**GOAL**
Swap "Select" for "Choose" in everything from the line containing "The height and" down to the line containing "Action: coord(789,182)", and write out those lines again with nothing else altered.

**SUPPLIED MATERIAL**
* * * * * * *

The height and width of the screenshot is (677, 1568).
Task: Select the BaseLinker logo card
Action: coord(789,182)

* * * * * * *

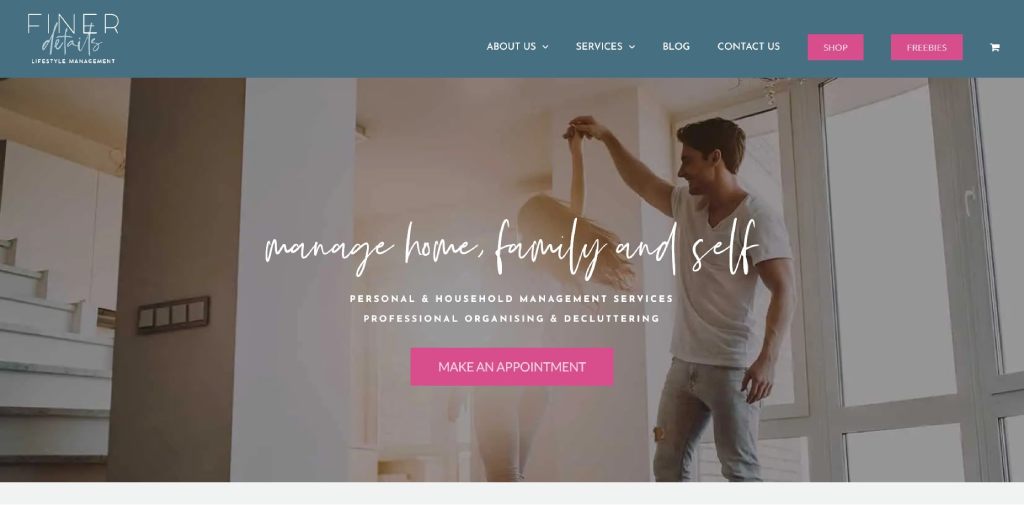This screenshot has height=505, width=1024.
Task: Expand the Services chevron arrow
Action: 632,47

* * * * * * *

**EXERCISE OUTPUT**
The height and width of the screenshot is (677, 1568).
Task: Choose the BaseLinker logo card
Action: coord(789,182)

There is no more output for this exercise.